In this work, we propose Dense Transformer Networks to apply spatial transformation to semantic prediction tasks. Dense Transformer Networks can extract features based on irregular areas, whose shapes and sizes are based on data. In the meantime, Dense Transformer Networks provide a method that efficiently restores spatial relations.
If using this code, please cite our paper.
@article{li2017dtn,
title={Dense Transformer Networks},
author={Jun Li and Yongjun Chen and Lei Cai and Ian Davidson and Shuiwang
Ji},
journal={arXiv preprint arXiv:1705.08881},
year={2017}
}
We perform our experiment on two datasets to compare the baseline U-Net model and the proposed DTN model.
- PASCAL dataset
Sample segmentation results on the PASCAL 2012 segmentation data set. The first and second rows are the original images and the corresponding ground truth, respectively. The third and fourth rows are the segmentation results of U-Net and DTN, respectively.
- SNEMI3D dataset
All network hyperparameters are configured in main.py.
max_epoch: how many iterations or steps to train
test_step: how many steps to perform a mini test or validation
save_step: how many steps to save the model
summary_step: how many steps to save the summary
keep_prob: dropout probability
valid_start_epoch: start step to test a model
valid_end_epoch: end step to test a model
valid_stride_of_epoch: stride to test a model
data_dir: data directory
train_data: h5 file for training
valid_data: h5 file for validation
test_data: h5 file for testing
batch: batch size
channel: input image channel number
height, width: height and width of input image
logdir: where to store log
modeldir: where to store saved models
sampledir: where to store predicted samples, please add a / at the end for convinience
model_name: the name prefix of saved models
reload_epoch: where to return training
test_epoch: which step to test or predict
random_seed: random seed for tensorflow
network_depth: how deep of the U-Net including the bottom layer
class_num: how many classes.

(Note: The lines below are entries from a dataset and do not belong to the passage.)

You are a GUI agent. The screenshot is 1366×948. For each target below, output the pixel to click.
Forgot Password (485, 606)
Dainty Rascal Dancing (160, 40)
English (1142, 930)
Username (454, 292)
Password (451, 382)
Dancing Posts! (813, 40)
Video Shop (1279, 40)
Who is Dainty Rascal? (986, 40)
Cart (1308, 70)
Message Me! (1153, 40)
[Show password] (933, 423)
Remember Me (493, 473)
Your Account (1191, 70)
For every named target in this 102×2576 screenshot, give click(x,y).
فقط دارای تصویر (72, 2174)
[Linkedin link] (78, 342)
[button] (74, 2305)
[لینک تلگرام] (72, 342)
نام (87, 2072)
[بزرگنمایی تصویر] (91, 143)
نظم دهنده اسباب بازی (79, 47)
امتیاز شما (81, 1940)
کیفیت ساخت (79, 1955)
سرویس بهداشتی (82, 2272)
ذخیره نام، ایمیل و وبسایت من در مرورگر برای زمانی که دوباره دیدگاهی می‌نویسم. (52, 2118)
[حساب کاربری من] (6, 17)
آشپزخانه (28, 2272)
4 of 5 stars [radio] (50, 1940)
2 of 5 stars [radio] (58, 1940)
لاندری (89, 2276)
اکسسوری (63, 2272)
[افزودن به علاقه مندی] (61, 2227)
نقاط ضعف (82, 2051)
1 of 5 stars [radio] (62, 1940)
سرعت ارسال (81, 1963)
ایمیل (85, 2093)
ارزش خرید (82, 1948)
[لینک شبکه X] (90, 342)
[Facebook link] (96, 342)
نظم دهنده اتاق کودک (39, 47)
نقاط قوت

Usually number of classes plus one for background
start_channel_num: the number of channel for the first conv layer
conv_name: use which convolutional layer in decoder. We have conv2d for standard convolutional layer, and ipixel_cl for input pixel convolutional layer proposed in our paper.
deconv_name: use which upsampling layer in decoder. We have deconv for standard deconvolutional layer, ipixel_dcl for input pixel deconvolutional layer, and pixel_dcl for pixel deconvolutional layer proposed in our paper.
add_dtn: add Dense Transformer Netwroks or not.
dtn_location: The Dense Transformer Networks location.
control_points_ratio: the ratio of control_points comparing with the Dense transformer networks input size.
After configure the network, we can start to train. Run
python main.py
The training of a U-Net for semantic segmentation will start.
We employ tensorboard to visualize the training process.
tensorboard --logdir=logdir/
The segmentation results including training and validation accuracies, and the prediction outputs are all available in tensorboard.
Select a good point to test your model based on validation result.
Fill the valid_start_epoch, valid_end_epoch and valid_stride_of_epoch in configure. Then run
python main.py --action=test
It will show the accuracy, loss and mean_iou at each epoch.
If you want to make some predictions, run
python main.py --action=predict
The predicted segmentation results will be in sampledir set in main.py, colored.
If you want to use Dense Transformer Networks, just Fill the add_dtn, dtn_location and control_points_ratio in configure function.